Monday, October 11, 2010

The View from my Bicycle [COLUMN]

"Most of us only have a dozen or so interesting moments in our lives, the rest is filler" by Nick van der Leek

My goal, when I started my university career, was to have a boring life. Boring is probably the wrong word. 'Textbook' is probably better. In the days of LA Law and The Practice I wanted to be a professional, I wanted to have colleagues that looked like Lara Flynn Boyle and I've always been good at arguing. The problem was, I also had a conscience, and it's been my gift or my curse always to listen to it. By conscience I don't necessarily refer to a sense of moral zeitgeist, more a gut feel about what is happening in the world.

I ditched law after a year because I suspected I would be to sincere and to honest to be a good shark. And Apartheid South Africa and even Post Apartheid South Africa didn't seem the kind of place where an honest appreciation of truth, justice and the Seffrican would get you very far. I may have been wrong. I've paid lawyers around R12000 a day for their services. It takes me 3 or 4 articles in major magazines to earn that sort of moolah, and months of to-ing and fro-ing before payday.


I also studied economics, and while some may disparage it as a phantom job [similar to weather reporting, or preaching] I have found it invaluable in the insights it has given to me. In the same way that I ditched law, I also turned my back on banking. Something seemed wrong to me about a financial system where you charge people interest for the benefit of making loans, where credit makes the world go round. In short, I had a hunch that this house of credit cards, derivatives and debt-based wealth [if that makes any sense] wasn't going to last.
I may have been wrong on that count too. It's lasted long enough to make a lot of money, and I've seen friends that I've studied with grow exceedingly wealthy.

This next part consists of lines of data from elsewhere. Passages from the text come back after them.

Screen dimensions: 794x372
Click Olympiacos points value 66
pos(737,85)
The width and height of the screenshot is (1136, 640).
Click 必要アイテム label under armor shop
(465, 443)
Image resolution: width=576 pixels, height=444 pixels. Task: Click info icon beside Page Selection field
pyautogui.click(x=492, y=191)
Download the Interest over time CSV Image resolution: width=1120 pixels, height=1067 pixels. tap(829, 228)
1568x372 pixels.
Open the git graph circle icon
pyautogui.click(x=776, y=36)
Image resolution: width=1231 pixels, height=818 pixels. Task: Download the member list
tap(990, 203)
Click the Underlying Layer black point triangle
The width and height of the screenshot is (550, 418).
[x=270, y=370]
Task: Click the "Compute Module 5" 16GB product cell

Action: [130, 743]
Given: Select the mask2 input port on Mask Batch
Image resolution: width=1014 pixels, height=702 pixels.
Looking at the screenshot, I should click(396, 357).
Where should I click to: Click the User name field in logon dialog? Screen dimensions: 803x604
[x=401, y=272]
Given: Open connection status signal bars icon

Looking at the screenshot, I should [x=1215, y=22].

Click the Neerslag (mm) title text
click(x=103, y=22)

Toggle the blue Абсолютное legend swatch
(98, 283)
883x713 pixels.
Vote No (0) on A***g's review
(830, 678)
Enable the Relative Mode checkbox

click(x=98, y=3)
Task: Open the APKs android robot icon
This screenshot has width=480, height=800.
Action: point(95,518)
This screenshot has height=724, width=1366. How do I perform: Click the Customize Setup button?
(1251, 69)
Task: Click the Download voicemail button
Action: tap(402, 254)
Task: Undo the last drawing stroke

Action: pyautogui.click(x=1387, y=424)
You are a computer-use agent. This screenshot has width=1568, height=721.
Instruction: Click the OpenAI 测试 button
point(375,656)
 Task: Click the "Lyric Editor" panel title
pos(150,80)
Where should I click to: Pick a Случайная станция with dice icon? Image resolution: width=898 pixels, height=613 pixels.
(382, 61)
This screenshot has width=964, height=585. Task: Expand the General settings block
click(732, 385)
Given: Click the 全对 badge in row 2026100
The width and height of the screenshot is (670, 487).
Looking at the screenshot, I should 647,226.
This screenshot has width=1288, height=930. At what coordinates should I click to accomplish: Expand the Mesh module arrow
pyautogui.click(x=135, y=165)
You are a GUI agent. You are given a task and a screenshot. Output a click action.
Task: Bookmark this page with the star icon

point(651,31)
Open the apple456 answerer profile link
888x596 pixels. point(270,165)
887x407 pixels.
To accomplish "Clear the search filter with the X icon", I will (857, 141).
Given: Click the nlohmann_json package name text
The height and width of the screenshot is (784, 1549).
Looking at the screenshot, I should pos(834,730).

I also studied advertising, and although the creative aspect of this career inspired me, I found the people who work at these agencies ultra-shallow. Where will you find a more worldly person than in an advertising agency? Where people suck up to each other on the basis of the brand they're sucking up to. Steve is on the Coke account, so let's all suck Steve's dick. Excuse the crassness, but that is exactly what it involves. If people like you in advertising, you're confident, if they don't, you're arrogant. If you're good at what you do, the adworld sucks you in and spits out Mike Lipkin. I could see myself becoming him, and I guess I just wasn't interesting in being that worldly. Being creative is one thing; doing it in absolute service to the selling of stuff so consumers can consume...well that wasn't my thing.

The Poor Life

As you can imagine, I had a hard time finding anything that was worth doing. And being somewhat anti-establishment, somewhat anti-money, didn't make me rich. For me a job has always been more than a job. It is a statement of mission, of who we say we are. Because what we do is who we are. I didn't like what my job said about me.

Which is how I eventually came to be doing what I am doing now.  Although I am not a lawyer, or a banker, I still get to call myself a professional.  I sometimes stay in the swankiest places around; but equally, I enjoy roughing it in some of the most God forsaken places.  I explore, I discover, and then I share these discoveries. I write and photograph on my travels, I interview people.  Sometimes, often, without going anywhere, perhaps whilst running or watching the sun burning through the lightblue blanket of Monday morning sky, I will have an idea, and I will sell these - hopefully lucid thoughts - to editors who might be so overloaded and suffering from ADD and information overload that such lucidity may be in high demand.

I sell some of my coverage to magazines, or websites, or newspapers. Sometimes individuals or companies hire me to do private work for them. This may be photography, or writing, or both. A big part of my job is reflection. I look at what I see, and I reflect it back in photographs and words. I seem to have a talent at this; people seem to be appreciative of my work and as long as they are I can continue doing it.

Money makes the world go round [only it doesn't really]

The world being the way that it is, based on money, I have to earn some in order to survive. Which means occasionally I do work that I don't feel inclined to do. But on average, I'm able to tell the stories that interest and inspire me. It gives me a freedom to live unconfined by office space or trapped in timetables. I do have deadlines, but I tend to create them myself.

It is interesting to observe that many of my reservations related to the world are coming home to roost. Look out the Douglas Coupland post below this one [or click here].He talks about a few things I have suspected for some time, and I expect you have too. Things are getting worse. The middle class is disappearing. Being an individual in the future will become harder, but being alone will become easier. Expect less. But above all, this idea interested me:

It will become harder to view your life as “a story”
. Coupland reckons: The way we define our sense of self will continue to morph via new ways of socializing. The notion of your life needing to be a story will seem slightly corny and dated. Your life becomes however many friends you have online.

Since time immemorial 'Story' has grounded human beings, given us a sense of place, and context, value and meaning. Families have stories.  Cultures have stories.  Nations have stories. The Bible is a good example of a story that people use to infuse meaning into their everyday lives. Believe it or not, but you have a story, a narrative, that explains you to yourself, and the world. These thoughts and ideas clothe and represent you. Without your memories, and the way you 'frame' and interpret these pictures, you would not be who you are, and your sense of belonging would be very different.

In the end, we live one life. Probably, most of us will remember about a dozen interesting moments in our lives. We may look back on very occasions that we awoke through the mutual malaise of conspirational consumption, distraction and entertainment, and ever did something that was a credit to ourselves, or even better, our species. The herd mentality is good when the herd is good, but human beings have departed that road some time ago. The herd today is greedy and overweight, heads filled with noise, hearts filled with wanting things we don't want. We can only begin to move away from this selfishness when we begin to still the noise. We when can stop and see a bird on the side of the road, listen to its song and know its name. Without a connection to nature, nothing much matters, and we begin to lose our sense of place in the world. It is our separation from nature, its silence, and its goodness, that impoverishes and fragments us.

The answer is to move closer to the plants and animals, and to spend enough time in this journey to rediscover our own inner narratives, so that we begin to piece together a narrative that makes sense for everyone. Things are going to get worse, and the bad news is we're in this together. But, potentially, this can also be the good news.